Denizens and authorities have been working hard to rehabilitate this
special part of Brussels, crossing it south to north. More and more,
this area is being seen in a more positive light, illustrating the
diversity, history, and range of atmospheres that make up Brussels. And
it’s also become a major environmental asset, as biodiversity has been
making a comeback thanks to its waters the last few years…

A link between the past and the future...

Like most major cities, Brussels sprouted from the banks of a river, the Senne. In the 16th century, the need for a stable and navigable waterway translated into the digging of a canal linking Brussels to the Escaut river, and thus the North Sea. In the 19th century, the canal was prolonged southward towards Charleroi and its coal mines. Both eras correspond to periods that saw Brussels flourish and prosper, thanks to the development of commerce and industry that the canal contributed to boost.

…and between the centre and neighbouring municipalities

Long considered as a barrier, the Canal, as locals call it, is now turning into the bridge that reconciles the city centre with the rest of the Region. Since the industrial era, residents have always kept its neighbourhoods and businesses alive. However, this space has struggled to recover from its deindustrialisation phase. But it has been recovering thanks to the valorisation of its industrial heritage, which has been converted into museums, festival sites and other commercial and residential spaces.

A creative hotspot that makes the most of the city's diversity

In recent years, creators, artists and other entrepreneurs have contributed to the revitalisation of the central part of the Canal, located between the city centre and the municipalities of Molenbeek and Anderlecht, from Tours & Taxis, which houses many shops as well as restaurants and a host of events throughout the year, to the abattoirs in Anderlecht where papilla celebrations are held, and to MIMA, the museum of modern art located at the former Belle-Vue brewery, rich in industrial and brewing history.
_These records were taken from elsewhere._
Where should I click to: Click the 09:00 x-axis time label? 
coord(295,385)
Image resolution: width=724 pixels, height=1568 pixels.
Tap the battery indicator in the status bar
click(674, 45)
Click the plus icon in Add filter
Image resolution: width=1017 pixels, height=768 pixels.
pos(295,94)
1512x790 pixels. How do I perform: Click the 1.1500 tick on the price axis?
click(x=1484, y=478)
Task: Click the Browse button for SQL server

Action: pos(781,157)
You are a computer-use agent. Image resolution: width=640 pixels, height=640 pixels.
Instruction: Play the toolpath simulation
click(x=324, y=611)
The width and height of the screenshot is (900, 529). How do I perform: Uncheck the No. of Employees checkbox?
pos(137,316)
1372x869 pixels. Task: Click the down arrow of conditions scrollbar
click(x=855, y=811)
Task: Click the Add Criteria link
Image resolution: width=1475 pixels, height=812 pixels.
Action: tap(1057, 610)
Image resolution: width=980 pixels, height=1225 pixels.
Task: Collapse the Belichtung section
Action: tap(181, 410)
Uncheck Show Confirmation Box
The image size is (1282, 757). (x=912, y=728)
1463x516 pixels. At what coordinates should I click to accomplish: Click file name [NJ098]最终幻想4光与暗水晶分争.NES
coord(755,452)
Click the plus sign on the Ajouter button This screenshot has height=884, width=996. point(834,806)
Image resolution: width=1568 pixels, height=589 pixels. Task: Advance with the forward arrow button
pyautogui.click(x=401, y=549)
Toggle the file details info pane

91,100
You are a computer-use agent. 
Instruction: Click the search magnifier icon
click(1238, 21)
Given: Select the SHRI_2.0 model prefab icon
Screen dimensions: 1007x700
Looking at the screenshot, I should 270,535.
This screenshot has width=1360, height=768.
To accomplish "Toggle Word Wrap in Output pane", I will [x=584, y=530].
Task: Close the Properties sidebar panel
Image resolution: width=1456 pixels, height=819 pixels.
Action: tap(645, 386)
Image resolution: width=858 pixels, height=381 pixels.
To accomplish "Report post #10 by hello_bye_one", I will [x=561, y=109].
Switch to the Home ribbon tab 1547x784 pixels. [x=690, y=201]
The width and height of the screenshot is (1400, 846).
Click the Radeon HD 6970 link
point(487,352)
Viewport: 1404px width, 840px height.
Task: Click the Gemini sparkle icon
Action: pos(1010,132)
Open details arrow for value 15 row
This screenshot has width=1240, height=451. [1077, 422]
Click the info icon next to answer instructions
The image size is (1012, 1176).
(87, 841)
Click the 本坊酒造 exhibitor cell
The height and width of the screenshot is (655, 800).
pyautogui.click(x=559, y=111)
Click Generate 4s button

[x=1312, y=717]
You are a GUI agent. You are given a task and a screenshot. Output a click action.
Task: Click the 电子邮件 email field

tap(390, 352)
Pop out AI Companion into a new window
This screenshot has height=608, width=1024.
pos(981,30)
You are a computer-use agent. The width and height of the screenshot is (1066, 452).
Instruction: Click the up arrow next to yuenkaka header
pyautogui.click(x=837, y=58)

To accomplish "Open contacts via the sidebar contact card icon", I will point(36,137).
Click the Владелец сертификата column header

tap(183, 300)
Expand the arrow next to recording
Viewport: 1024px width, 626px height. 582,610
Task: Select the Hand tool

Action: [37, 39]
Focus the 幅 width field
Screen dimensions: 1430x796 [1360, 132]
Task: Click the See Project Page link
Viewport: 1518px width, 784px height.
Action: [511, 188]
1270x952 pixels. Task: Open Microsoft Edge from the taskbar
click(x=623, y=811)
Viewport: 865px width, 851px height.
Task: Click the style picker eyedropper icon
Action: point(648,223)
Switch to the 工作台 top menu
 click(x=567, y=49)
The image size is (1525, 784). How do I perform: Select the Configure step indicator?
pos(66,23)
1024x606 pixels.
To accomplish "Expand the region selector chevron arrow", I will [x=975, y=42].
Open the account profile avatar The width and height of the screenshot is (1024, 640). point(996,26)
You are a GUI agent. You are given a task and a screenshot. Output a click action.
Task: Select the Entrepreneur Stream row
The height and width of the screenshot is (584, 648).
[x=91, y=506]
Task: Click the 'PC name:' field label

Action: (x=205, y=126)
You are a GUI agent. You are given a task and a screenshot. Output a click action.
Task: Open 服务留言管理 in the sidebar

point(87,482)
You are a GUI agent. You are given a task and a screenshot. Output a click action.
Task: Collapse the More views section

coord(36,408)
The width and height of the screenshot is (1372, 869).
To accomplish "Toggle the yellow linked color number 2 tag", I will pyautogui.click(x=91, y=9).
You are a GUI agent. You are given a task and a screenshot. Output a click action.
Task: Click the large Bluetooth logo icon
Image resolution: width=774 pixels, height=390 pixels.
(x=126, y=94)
The Port of Brussels, a haven for businesses

With the obvious advantage of direct waterway access, the vast available space managed by the Port of Brussels authorities offer logistic, productive and industrial businesses very interesting opportunities to settle in the Canal area. The central position of this long, city-traversing district make its banks easily accessible to many residential and commercial neighbourhoods, while goods being produced on site are offered easy access to Belgium’s network of canals and ports. No other district in Brussels connects so rapidly to so many other areas inside as well as outside the city.

A promising future

From the residential districts in the south to the haven in the north of the city, this waterway is also the ideal axis for developing public transport and soft mobility: crossing the city via the Canal represents an effective solution to traffic issues, whether by boat or bicycle on the quays. And ongoing efforts to ensure cleaner water have already led to an encouraging renaissance of biodiversity. All these sustainable development opportunities offer the entire Canal area a dynamic potential that both public authorities and the private sector have already begun exploiting.